■ **INSTRUCTIONS**
1. Rewrite the CUNY tuition protest article from "Captured by someone" up to and including "a higher command.", renaming "video" to "footage".
2. Carry on the CUNY tuition protest article from its final sentence.

■ **PAGE EXTRACT**
On November 21, 2011, City University of New York (CUNY) students, along with representatives from New York University and the New School, gathered at Madison Square Park to protest the proposed tuition hikes and marched to Baruch College, where a Board of Trustees public hearing was scheduled to take place. In addition to an annual tuition increase of $300 over the next five years, up 11% by 2016 compared to current rates, other important issues on the table include cuts to adjunct health insurance; the controversial CUNY Pathways project, which critics see as diminishing the core curriculum’s rigor, especially in the humanities; and the introduction of bylaws, which would undermine faculty and staff rights.
Although initial groups of students entered the building to attend the meeting without any commotion, just before 5:00 pm billy club wielding campus security guards had blockaded the subsequent wave of students from passing through the turnstiles of the Newman Vertical Campus lobby. Undeterred, students decided to hold their own hearing at the entrance. The loud but orderly gathering did not get very far as the guards violently evicted them from their own university, eventually arresting 15 students.
Following the UC Davis pepper spray incident last Friday and violent police confrontations at UC Berkeley earlier this month, the topic of police brutality has dominated the conversation about the surge of protests across the country. Yet, little has been said about its direct relationship with tuition hikes and budget cuts. Whether it is through the menacingly cool use of chemical spray or the brute brandishing of wooden truncheons, the pattern of police brutality hardly appears random, but seems designed to clear the way for privatizing public higher education by suppressing peaceful dissent.
Captured by someone standing one floor above, this video of confrontations with police in entrance to the Newman Vertical Campus lobby clearly demonstrates that the violence was unprovoked (see ~3:50), but purposefully executed at the orders of a higher command.
To date, Chancellor Matthew Goldstein has made no public denunciation of the violence meted out to non-violent protestors. On the contrary, the statements released by both CUNY and the Baruch College president, Mitchel B. Wallerstein, fail to acknowledge the violence, blaming students instead for causing the scene. Moreover, the presence of Baruch Vice President of Administration and Finance, Gabriel Eszterhas, in the lobby both before and during the commotion renders it improbable that top administrators were unaware of what was going on. Students and CUNY workers’ union, the Professional Staff Congress have refuted these statements’ claims.

■ **GIVEN INFORMATION**

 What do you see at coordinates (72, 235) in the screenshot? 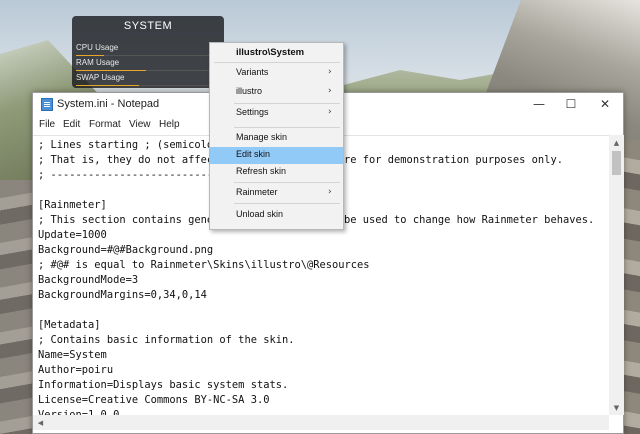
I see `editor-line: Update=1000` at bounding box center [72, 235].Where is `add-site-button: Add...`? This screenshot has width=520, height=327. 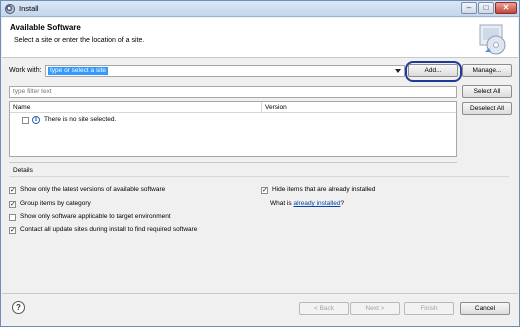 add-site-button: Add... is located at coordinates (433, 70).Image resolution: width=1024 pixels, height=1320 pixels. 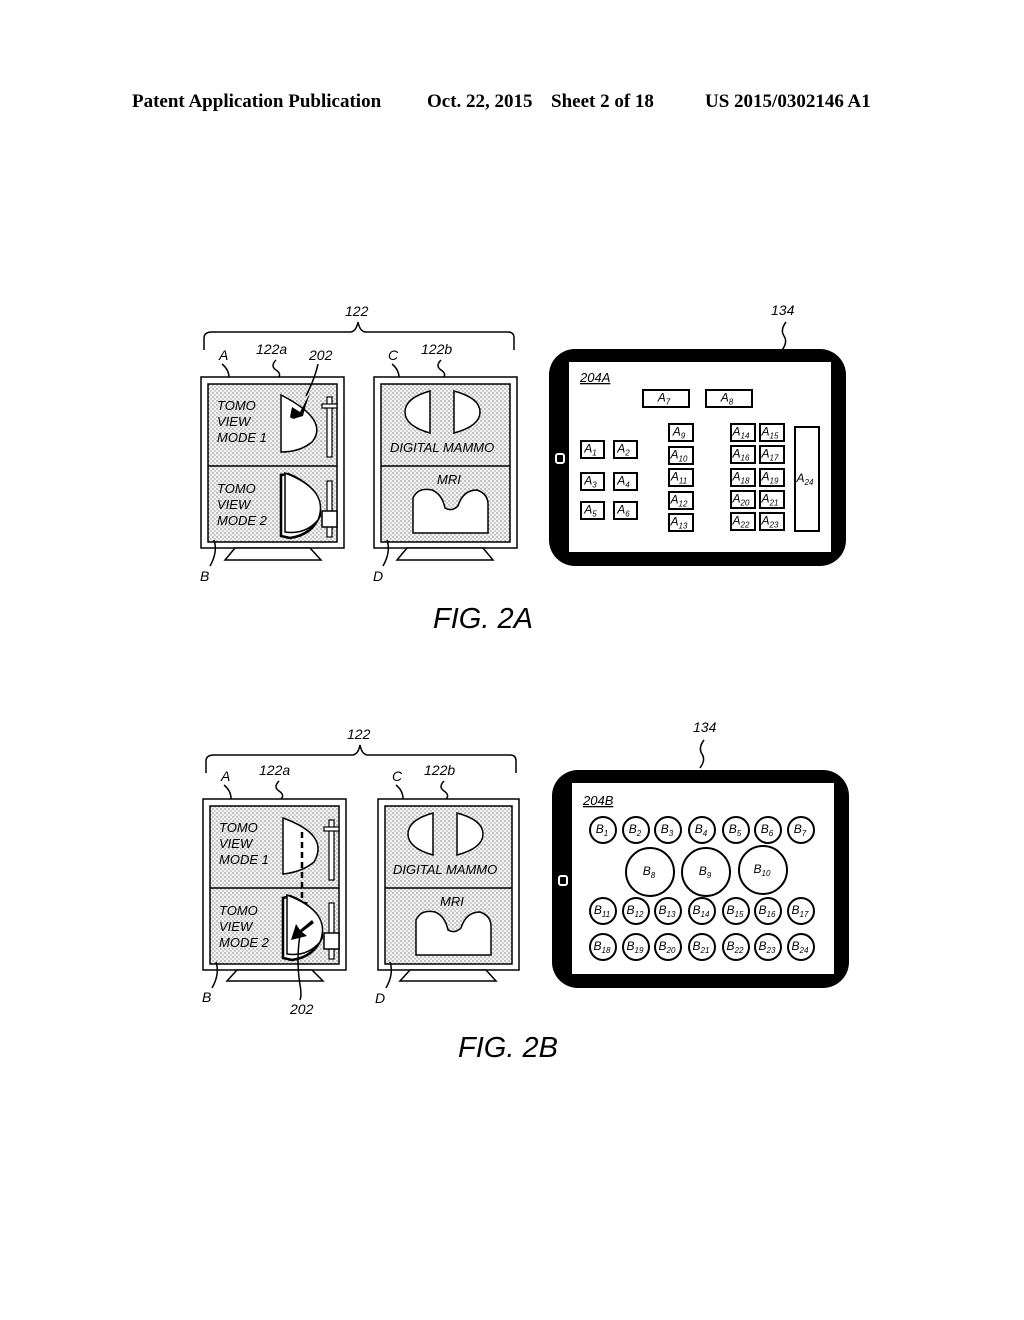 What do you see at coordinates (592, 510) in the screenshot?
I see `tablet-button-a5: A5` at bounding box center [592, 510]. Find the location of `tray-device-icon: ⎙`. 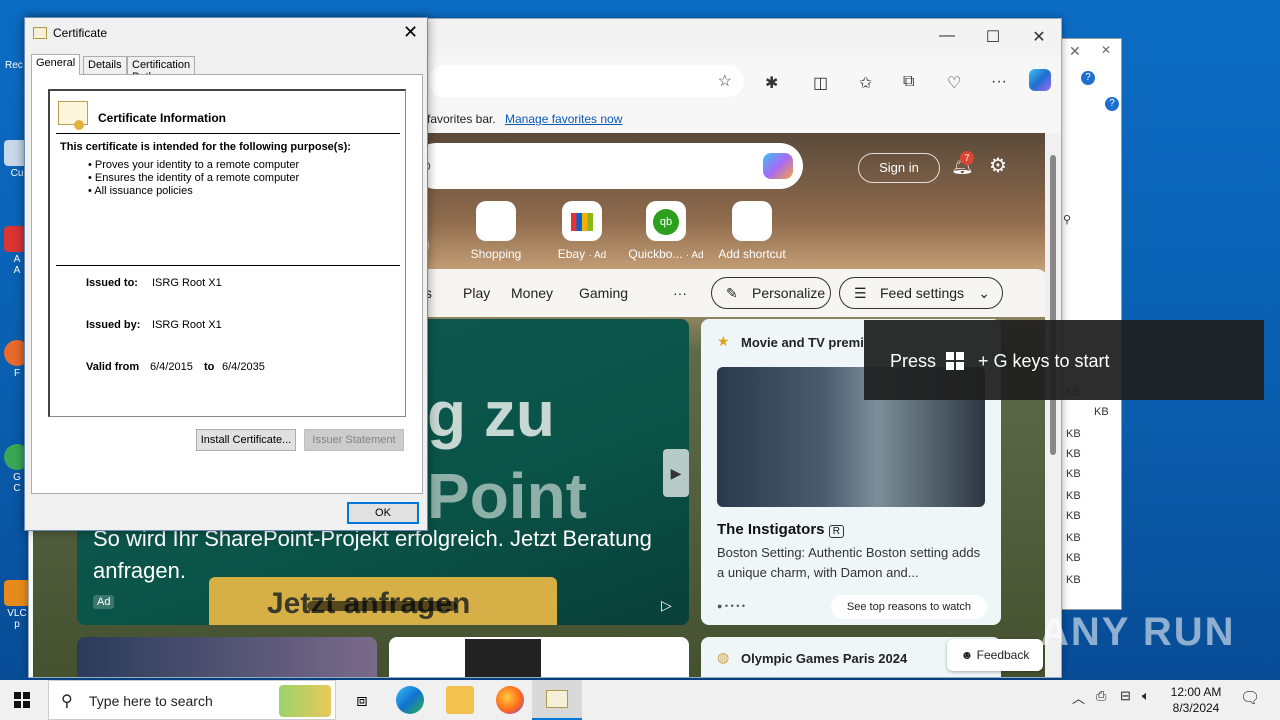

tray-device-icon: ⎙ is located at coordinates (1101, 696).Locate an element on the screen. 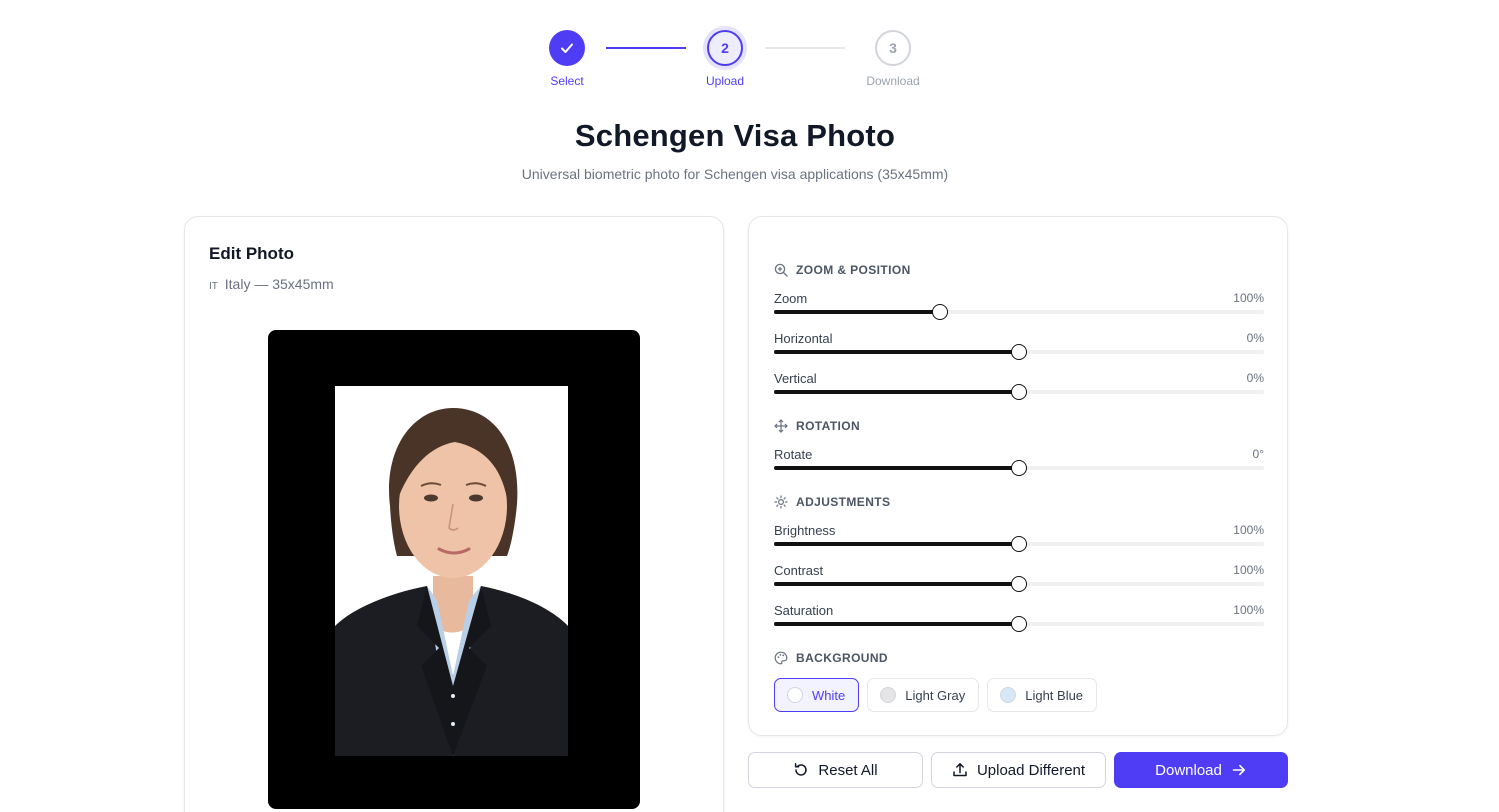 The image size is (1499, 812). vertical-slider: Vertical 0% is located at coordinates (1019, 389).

■ **SOLVED TASKS**
1.
Captured by someone standing one floor above, this footage of confrontations with police in entrance to the Newman Vertical Campus lobby clearly demonstrates that the violence was unprovoked (see ~3:50), but purposefully executed at the orders of a higher command.

2.
Over the weekend, Wallerstein has canceled all classes and granted administrative leave to staff in the Vertical Campus on the afternoon of November 28, in conjunction with the Board of Trustees business meeting, during which tuition increase proposals are expected to pass. “For this reason,” Wallerstein’s email explains, “student presence in the Vertical Campus after 3:00 p.m. will be limited only to those completing a class already in progress and initial access will be granted only to those with an urgent and legitimate need to be in the building.” This directive to cancel classes and to lockdown the building not only speaks to how the Board of Trustees takes priority over the university’s educational mission. It also implies that CUNY’s highest levels of administration will not hesitate to exercise force again to clamp down the planned protests at that same time.
The tacit endorsement of violence by the highest level of CUNY administration sheds light on the role that security personnel plays in advancing efforts to restructure the public university toward private interests. Adding illumination is an added agenda item for the Board of Trustees November 28 meeting, which proposes to spend $15 million to hire private firms for campus security at the same time that cuts to adjunct health insurance and increases to student tuition are being pushed forward (see page 9, item 2.G.).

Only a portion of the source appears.